Justice Yitzhak Amit
Justice Yitzhak AmitYonatan Sindel/Flash90

Supreme Court Justice Yitzhak Amit responded to a petition against the policy of demolishing the homes of terrorists by stating that such demolitions do not constitute revenge or ethnic cleansing, but are part of the State's duty to protect its citizens and deter terrorists who seek to murder innocent Israelis, Kan News correspondent Amos Shapira reported.

Justice Amit wrote the statement in a Supreme Court ruling over the weekend which authorized the IDF to destroy the apartments of the two terrorists who two and a half months ago murdered kindergarten teacher Batsheva Nigri in front of her daughter.

The terrorists and their families, together with the Center for the Defense of the Individual, filed the petition against the demolition. Justices Yitzhak Amit and Ofer Grosskopf rejected the petition and gave the families of the terrorists a week to evacuate. Justice Khaled Kabub wrote the minority opinion accepting the petition.

Justice Amit strongly responded to one of the arguments put forward by the petitioners, according to which the execution of the demolition order is "an act of revenge and an illegal action against the innocent protected residents, which amounts to a war crime and ethnic cleansing."

"A closing note: The petitioners opened their petition by quoting the definition of the term "Ethnic Cleansing" from a UN Security Council report from 1992, as a preface to their claim that the exercise of the respondent's authority by virtue of Regulation 119 amounts to 'ethnic cleansing'. This claim cannot be tolerated, and the astonishing ease with which this term is used must be condemned," he wrote.

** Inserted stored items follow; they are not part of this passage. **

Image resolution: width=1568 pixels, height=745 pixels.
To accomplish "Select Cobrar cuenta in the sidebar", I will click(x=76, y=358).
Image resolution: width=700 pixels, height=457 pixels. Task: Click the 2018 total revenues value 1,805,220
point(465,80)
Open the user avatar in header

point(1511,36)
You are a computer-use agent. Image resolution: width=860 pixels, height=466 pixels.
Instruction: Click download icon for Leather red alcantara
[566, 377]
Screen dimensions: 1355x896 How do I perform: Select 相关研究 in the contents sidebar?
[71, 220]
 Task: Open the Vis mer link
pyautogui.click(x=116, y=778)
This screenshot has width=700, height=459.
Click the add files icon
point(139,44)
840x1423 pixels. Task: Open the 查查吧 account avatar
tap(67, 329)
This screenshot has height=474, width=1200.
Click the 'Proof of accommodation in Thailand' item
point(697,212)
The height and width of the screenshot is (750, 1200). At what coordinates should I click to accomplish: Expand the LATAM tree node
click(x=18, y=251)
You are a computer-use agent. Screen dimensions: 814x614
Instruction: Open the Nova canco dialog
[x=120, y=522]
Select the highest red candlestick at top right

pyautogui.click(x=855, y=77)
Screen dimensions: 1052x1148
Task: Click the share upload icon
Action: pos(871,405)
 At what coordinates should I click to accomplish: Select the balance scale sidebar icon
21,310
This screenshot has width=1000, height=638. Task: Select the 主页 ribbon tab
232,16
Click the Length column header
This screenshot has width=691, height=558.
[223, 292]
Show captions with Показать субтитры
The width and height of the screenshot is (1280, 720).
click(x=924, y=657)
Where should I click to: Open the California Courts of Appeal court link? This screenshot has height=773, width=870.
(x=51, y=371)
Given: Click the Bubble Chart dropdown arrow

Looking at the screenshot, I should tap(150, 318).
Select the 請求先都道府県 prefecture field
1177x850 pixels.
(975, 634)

"Let it therefore be said loud and clear: there is no connection between the demolition of the houses of terrorists who carried out a murderous terrorist attack in which innocents were murdered, and 'ethnic cleansing.' The authority of the military commander to act by virtue of Regulation 119 was confirmed by this court once before. This court came back and made it clear that the purpose of the regulation is a proper purpose of deterrence; that its use does not amount to collective punishment; and that its application is by necessity justified in the face of the harsh reality and deadly waves of terrorism that the State of Israel is forced to deal with," he added.

"Here indeed, it is not 'revenge', as the petitioners put it, that underlies the exercise of the respondent's authority, but rather the duty of the State to protect its citizens and deter potential terrorists who seek to kill innocent Israelis. This was true in the days leading up to the horrific terrorist attack that occurred on October 7, 2023, and all the moreso after it," wrote Amit.